Dr Adeel points to indications that the global population is levelling out at something between 9 billion and 12 billion. “So in the medium term the population curve is going to flatten out.”
He believes the answer may lie in better management of demand and rethinking agricultural production and food-distribution policies.
On climate change, he prefers to focus on adaptation rather than mitigation. But he declares: “The biggest challenges are the perceptions in both political and policy circles. “In many developed countries there is the attitude that we have the resources and the technology to overcome any problem, and we have plenty of water anyway, so why worry? “In developing countries people say we must go through an industrial or agricultural development process at any cost.
“Both perceptions are incorrect. It is a fallacy that you can only achieve industrial or agricultural development without taking into consideration the availability of natural resources. And water is at the centre of both.
“Changing perceptions is a big challenge.
“The other challenges you were talking about can be addressed through correct investment of resources, correct delineation of policies.”
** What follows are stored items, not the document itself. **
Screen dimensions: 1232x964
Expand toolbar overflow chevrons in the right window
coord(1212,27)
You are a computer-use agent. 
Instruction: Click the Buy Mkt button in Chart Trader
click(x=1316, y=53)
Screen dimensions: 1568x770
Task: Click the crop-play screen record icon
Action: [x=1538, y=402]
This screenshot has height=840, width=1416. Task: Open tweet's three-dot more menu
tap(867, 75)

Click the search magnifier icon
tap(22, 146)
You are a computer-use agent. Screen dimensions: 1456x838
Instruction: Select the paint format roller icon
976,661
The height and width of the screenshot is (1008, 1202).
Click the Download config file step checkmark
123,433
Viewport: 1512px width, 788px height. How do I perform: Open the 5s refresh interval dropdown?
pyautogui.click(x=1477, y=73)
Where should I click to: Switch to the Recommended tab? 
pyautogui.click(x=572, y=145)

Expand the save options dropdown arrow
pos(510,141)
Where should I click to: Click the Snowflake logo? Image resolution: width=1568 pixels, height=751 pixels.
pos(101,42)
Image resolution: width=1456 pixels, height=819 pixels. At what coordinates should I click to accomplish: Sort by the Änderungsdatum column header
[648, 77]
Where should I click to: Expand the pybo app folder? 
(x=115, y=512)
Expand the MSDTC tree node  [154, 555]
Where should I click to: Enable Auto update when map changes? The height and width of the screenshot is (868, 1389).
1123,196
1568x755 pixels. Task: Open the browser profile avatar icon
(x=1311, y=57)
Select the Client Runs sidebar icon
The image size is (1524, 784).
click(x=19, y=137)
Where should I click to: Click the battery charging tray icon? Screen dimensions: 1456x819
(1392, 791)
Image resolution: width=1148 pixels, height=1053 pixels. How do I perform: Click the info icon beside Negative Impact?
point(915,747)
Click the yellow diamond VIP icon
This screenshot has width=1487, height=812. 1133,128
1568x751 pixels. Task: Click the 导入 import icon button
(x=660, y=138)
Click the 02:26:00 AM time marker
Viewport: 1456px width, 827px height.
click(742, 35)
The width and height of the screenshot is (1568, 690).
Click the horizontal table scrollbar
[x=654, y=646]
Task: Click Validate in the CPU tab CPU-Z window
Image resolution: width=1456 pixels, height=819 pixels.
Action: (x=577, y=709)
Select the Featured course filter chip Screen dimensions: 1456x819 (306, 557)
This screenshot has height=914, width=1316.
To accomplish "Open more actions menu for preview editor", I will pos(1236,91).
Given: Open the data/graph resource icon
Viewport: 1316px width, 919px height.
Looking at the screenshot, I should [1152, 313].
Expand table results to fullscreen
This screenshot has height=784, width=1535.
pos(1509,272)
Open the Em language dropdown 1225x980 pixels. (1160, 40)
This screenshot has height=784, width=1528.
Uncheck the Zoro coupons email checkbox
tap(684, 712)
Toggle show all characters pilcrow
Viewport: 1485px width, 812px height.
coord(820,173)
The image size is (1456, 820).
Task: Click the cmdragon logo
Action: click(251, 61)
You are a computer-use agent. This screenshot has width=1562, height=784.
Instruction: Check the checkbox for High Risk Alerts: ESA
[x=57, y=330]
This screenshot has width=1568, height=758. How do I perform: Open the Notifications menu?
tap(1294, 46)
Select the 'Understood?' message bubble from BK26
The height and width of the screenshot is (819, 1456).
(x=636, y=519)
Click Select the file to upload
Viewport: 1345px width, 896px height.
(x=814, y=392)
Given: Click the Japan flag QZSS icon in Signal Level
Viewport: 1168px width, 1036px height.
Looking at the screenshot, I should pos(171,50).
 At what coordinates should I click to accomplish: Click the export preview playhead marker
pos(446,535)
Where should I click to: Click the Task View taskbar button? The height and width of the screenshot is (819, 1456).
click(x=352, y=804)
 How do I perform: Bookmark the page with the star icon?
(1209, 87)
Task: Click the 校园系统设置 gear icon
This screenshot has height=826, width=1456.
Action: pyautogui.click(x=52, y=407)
Dr Adeel believes his environmental-policy experience, involvement in water-pollution issues and work as director of UNU-INWEH in forming a bridge of knowledge between the scientific community and policy processes will stand him in good stead for his new role.
He also believes his Pakistani background will help. “Because I am from a developing country myself, I have a better sense of the kind of challenges people have in those countries, and also the institutional shortcomings that often lead to inaction or difficulty in achieving goals.”
The UN-Water members that appointed him for two years as successor to the well-respected Pasquale Steduto appeared to agree.
So how will he want to be judged when those two years are up?
“I don’t expect in two years’ time we would have done everything,” he admits. “I believe there are two kinds of measures. Within UN-Water, how were the meetings managed; how many initiatives were there; how much new funding was brought in through various donors; how many activities were generated?
“Outside, how does the UN interface with the outside world – both the UN system and other partners and processes; we have agreed to engage in various policy processes and provision of services at country and regional level.
“The establishment of relationships in these various ongoing dialogues where UN-Water has a significant input into these policy processes would be a very good indicator of success.”